24 Hours in Budapest

Image via Pixabay

Budapest, the capital of Hungary, sits on the Danube River and is steeped in history and tradition.

It is also a vibrant and contemporary city that is often the location of short city breaks for Europeans wanting a couple of days away somewhere a little different. Berlin, Madrid and Rotterdam may feel like more obvious, cosmopolitan destinations, but Budapest should not be discounted as a unique and exciting experience.

It is packed with Gothic architecture, as well as hints of Roman and Renaissance styles too. On every corner, there is a place of interest for travellers, and yet by night, it becomes a modern and pulsating city offering something for everyone.

So, what should you do with your 24 hours in Budapest?

Image via Pixabay

In the morning, you would be foolish not to hunt out the New York Café for your morning coffee. It is world-famous and situated in the New York Palace. It oozes elegance and class, with opulent furnishings and expansive high ceilings. Grabbing a coffee may be a very 21st-century thing to do, but whilst in the New York Café, you could be back in the Austro-Hungarian Empire period.

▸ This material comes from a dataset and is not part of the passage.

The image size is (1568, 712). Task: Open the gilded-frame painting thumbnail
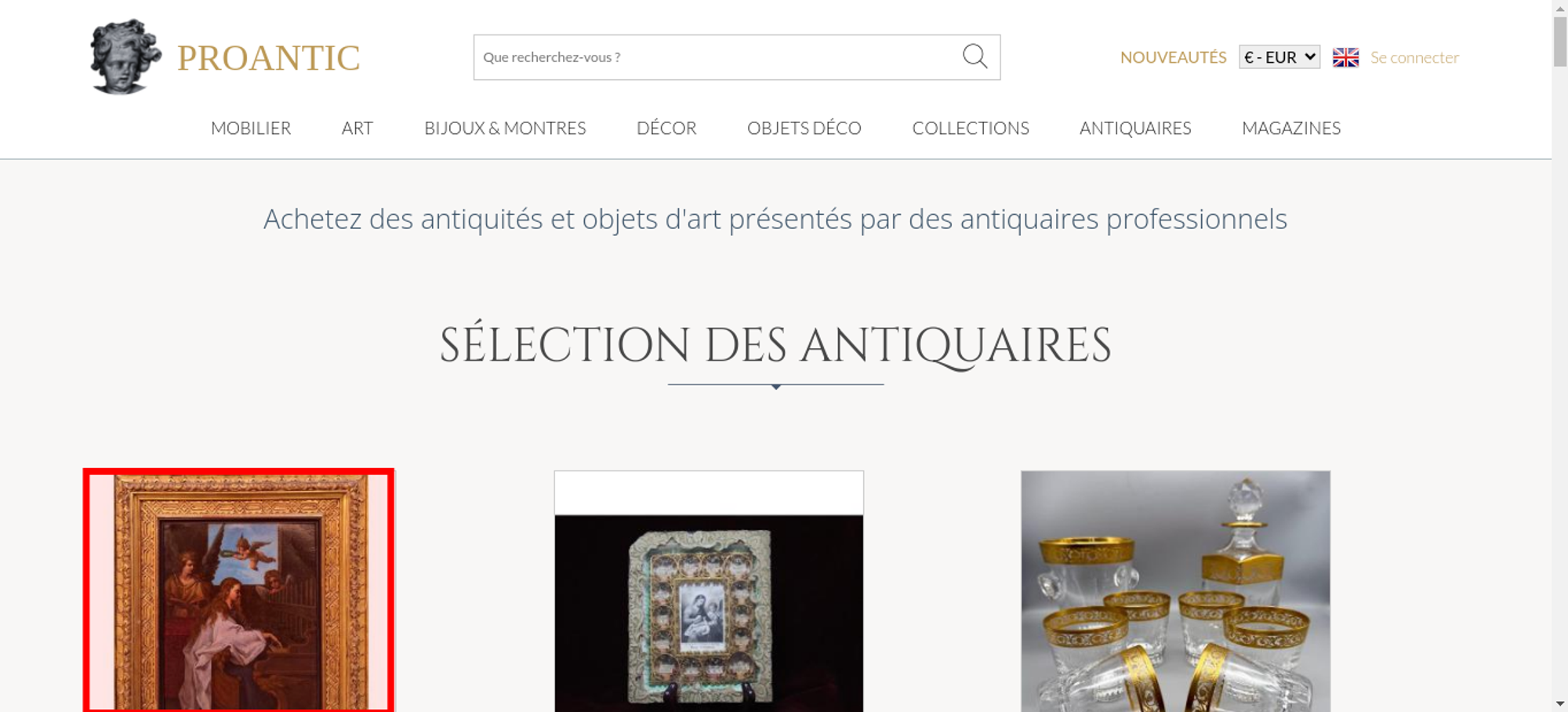pos(238,590)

After that, it is time to see some sights, and Budapest is packed with them. Saint Stephen’s Basilica is the most important religious building in the city and, like any major European city, is well worth a visit with your camera. The parliament building is a hugely famous sight; it is a neo-gothic design and houses the crown jewels.

Image via Pixabay

Another great destination is Buda Castle, but only if you have plenty of time on your hands. It houses the Hungarian National Gallery and The Budapest History Museum, both of which could take up a significant portion of your day. You may also choose to visit the Labirintus, a labyrinth below the castle which is once said to have held Dracula. The character of Dracula has been popular across many genres for years, including horror, comedy and cartoons. Perhaps one of the most famous renditions of Dracula came from Gary Oldman in the 1992 film Bram Stoker’s Dracula, but there have been many others. A movie listicle by Foxy Bingo explains how comedian Adam Sandler voiced the character in the film Hotel Transylvania, whilst Christopher Lee is perhaps the critics choice of most iconic. The popularity and widespread use of Dracula imagery makes a trip to Buda Castle even more relevant, by bringing physicality and realism to the age-old vampire story.

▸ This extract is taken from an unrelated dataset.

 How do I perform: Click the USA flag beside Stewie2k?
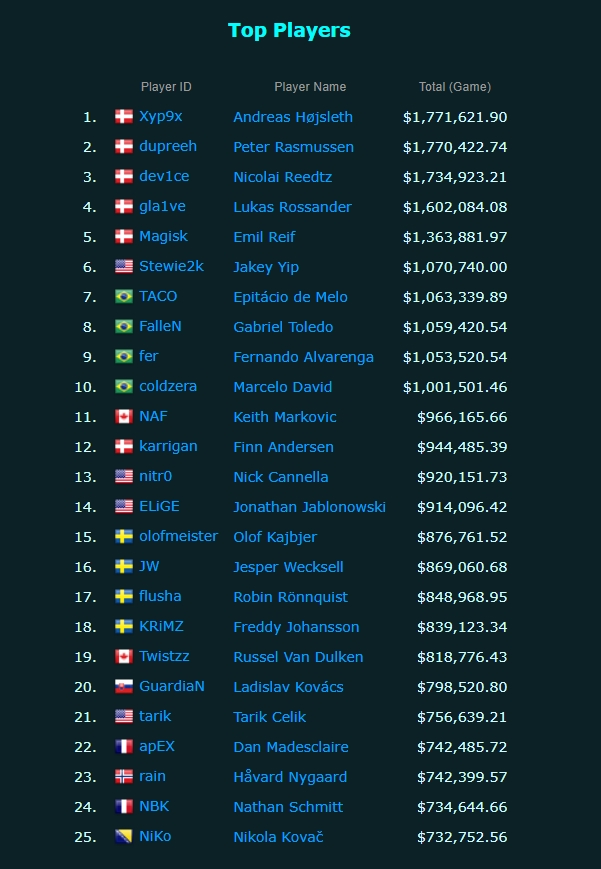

After all of that, some food might be wise, and Budapest is teeming with great places to eat. Time Out notes that Mazel Tov is one of the finest, offering a hybrid of Israeli-Mediterranean cuisine, and cocktails for those travellers looking to carry the meal on into the night. Borkonyha also comes highly recommended, it is Michelin starred, so prices are at a premium, as is the quality of the food. If you are looking for something a little more authentic, try the family-run Rosenstein, an iconic location specialising in Hungarian-Jewish dishes, such as goulash and paprikash. It is affordable, but still incredibly alluring.

Image via Pixabay

After dinner, it is time to sample the pulsating nightlife of Hungary’s capital. The nightlife is usually subdued until late in the evening, so perhaps take a stroll to the top of UNESCO World Heritage Site Castle Hill and find Fisherman’s Bastion or Halászbástya in Hungarian. From there, you will have a great view of the Danube and its many bridges as the sunsets.

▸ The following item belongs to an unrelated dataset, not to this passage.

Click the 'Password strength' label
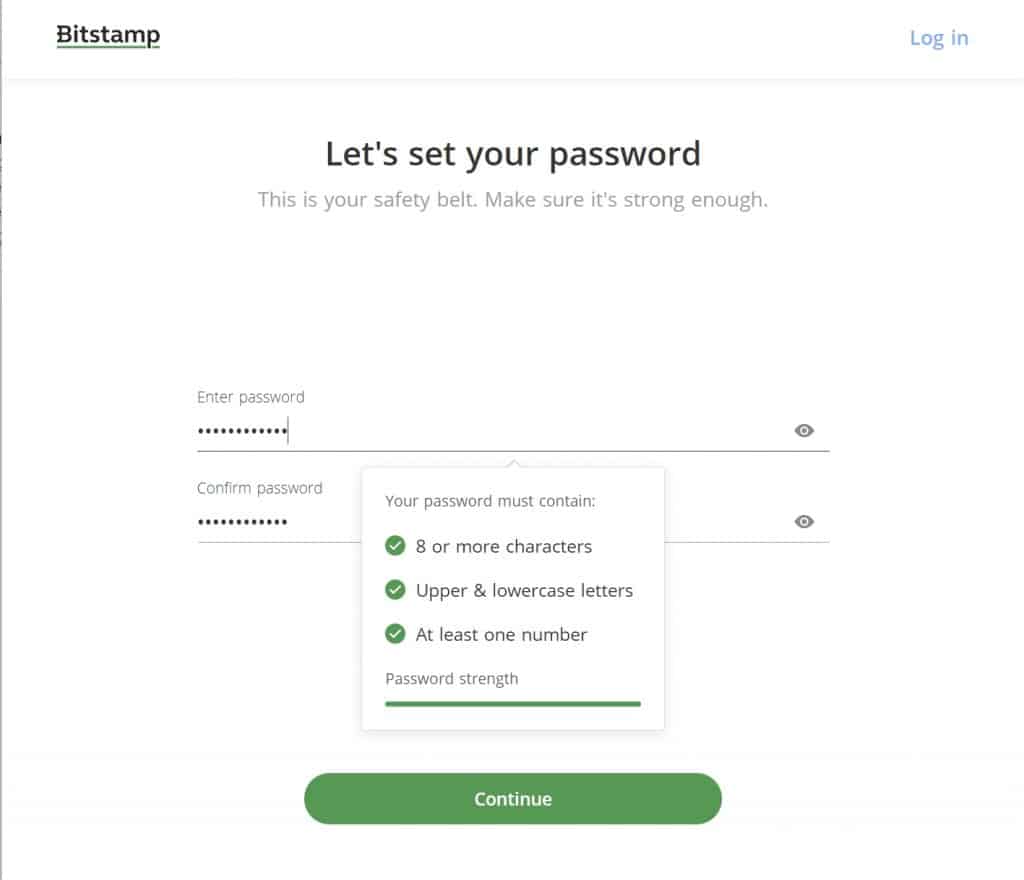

Finish off with a trip to the Jewish quarter, where you can locate any number of ruin bars, which are once-abandoned buildings and warehouse repurposed for nightlife. UdvarRom is a low-priced bar inside a pre-war building without the furnishings of the more upmarket bars. It is very popular, as is Csendes, which offers a more laid-back vibe for the traveller wanting to relax and talk about their day, rather than dance the night away.